■ Document segment:

B. The Company and the Guarantors desire to amend the Credit
Agreement, and the Agent and the Lenders are willing to do so in accordance with
the terms hereof.
TERMS
In consideration of the premises and of the mutual agreements
herein contained, the parties agree as follows:
ARTICLE I. AMENDMENTS. Upon fulfillment of the conditions
set forth in Article III hereof, the Credit Agreement shall be amended as
follows:
1.1 The definition of "Borrowing Base " in Section 1.1 is
restated as follows:
"Borrowing Base" shall mean, as of any date, the
lesser of (a) the sum, without duplication, of (i) an amount equal to 85% of the
value of Eligible Accounts Receivable plus (ii) an amount equal to 60% of the
value of Eligible Inventory not to exceed $9,500,000, plus (iii) an amount equal
to 50% of the value of Eligible Tooling Inventory not to exceed (A) $12,000,000
from the Effective Date hereof to and including October 31, 1999 or (B)

■ Problems to work on:
1 - Answer these questions about the amendment excerpt, one answer per line, marked the same way:
(a) What percentage of the value of Eligible Accounts Receivable counts toward the Borrowing Base?
(b) Which article sets forth the conditions that must be fulfilled before the amendments take effect?
(c) Which parties desire to amend the Credit Agreement?
2 - Decide whether each statement agrees with the amendment excerpt. Answer yes or no and quote the words that settle it.
(a) The Agent and the Lenders are willing to amend the Credit Agreement.
(b) The Eligible Inventory component of the Borrowing Base may not exceed $12,000,000.
(c) Eligible Tooling Inventory counts toward the Borrowing Base at 50% of its value.
3 - Reproduce the amendment excerpt from "B. The Company" up to and including "the terms hereof.".

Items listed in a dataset
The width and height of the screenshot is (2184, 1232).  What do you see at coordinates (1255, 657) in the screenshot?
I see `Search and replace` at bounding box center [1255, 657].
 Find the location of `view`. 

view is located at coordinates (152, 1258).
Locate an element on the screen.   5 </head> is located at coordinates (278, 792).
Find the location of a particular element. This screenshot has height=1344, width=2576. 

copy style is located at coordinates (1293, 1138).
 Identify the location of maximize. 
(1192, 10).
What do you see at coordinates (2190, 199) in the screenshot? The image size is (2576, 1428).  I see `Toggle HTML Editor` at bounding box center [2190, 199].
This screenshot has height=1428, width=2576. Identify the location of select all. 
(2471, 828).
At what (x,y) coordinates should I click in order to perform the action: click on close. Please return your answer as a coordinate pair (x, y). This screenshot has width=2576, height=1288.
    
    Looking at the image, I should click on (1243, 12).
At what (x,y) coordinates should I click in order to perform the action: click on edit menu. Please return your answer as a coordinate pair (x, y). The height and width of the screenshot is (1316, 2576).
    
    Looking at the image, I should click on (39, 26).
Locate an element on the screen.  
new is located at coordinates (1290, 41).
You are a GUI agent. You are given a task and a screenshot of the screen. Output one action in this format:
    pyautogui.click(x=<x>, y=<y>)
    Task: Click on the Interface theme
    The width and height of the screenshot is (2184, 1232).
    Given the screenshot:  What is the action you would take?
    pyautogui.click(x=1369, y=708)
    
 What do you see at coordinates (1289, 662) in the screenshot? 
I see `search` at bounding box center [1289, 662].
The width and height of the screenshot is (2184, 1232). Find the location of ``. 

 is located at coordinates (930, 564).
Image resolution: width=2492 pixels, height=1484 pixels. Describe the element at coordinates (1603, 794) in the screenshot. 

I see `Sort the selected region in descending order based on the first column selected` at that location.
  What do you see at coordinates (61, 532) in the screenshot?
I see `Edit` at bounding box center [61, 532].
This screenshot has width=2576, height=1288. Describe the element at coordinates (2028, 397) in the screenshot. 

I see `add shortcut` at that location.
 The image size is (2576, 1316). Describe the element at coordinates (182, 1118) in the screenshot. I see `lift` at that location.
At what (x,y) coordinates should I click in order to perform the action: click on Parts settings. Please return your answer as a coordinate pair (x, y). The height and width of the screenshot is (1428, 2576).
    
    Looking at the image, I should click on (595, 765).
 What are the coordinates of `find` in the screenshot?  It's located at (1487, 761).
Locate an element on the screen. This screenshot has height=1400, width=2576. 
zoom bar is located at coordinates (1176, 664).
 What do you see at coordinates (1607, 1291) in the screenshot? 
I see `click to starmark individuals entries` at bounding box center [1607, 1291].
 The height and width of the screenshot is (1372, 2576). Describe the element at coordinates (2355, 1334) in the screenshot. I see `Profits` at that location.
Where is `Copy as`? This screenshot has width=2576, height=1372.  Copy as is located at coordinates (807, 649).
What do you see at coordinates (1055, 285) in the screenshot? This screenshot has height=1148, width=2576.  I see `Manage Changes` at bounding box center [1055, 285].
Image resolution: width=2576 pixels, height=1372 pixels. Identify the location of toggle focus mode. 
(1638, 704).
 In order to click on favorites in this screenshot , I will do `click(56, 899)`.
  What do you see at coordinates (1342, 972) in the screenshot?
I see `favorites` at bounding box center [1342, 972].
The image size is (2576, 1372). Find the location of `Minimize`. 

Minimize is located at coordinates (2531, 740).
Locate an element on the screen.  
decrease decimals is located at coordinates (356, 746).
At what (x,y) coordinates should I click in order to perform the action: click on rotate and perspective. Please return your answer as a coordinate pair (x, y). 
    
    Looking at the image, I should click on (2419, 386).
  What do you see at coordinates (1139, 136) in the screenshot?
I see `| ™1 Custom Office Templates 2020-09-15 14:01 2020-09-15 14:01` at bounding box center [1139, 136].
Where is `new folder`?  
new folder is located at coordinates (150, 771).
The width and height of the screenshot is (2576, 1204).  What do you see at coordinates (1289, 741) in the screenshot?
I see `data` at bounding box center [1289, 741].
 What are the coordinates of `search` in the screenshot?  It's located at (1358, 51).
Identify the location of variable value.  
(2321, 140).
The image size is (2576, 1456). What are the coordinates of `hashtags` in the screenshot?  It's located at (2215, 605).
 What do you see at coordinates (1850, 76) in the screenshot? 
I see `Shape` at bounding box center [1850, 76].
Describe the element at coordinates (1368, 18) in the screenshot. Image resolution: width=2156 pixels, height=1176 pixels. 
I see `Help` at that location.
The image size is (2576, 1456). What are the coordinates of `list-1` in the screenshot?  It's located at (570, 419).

■ Responses:
1 -
(a) 85%
(b) Article III
(c) The Company and the Guarantors

2 -
(a) Yes: "the Agent and the Lenders are willing to do so in accordance with the terms hereof"
(b) No: "60% of the value of Eligible Inventory not to exceed $9,500,000"
(c) Yes: "an amount equal to 50% of the value of Eligible Tooling Inventory"

3 -
B. The Company and the Guarantors desire to amend the Credit
Agreement, and the Agent and the Lenders are willing to do so in accordance with
the terms hereof.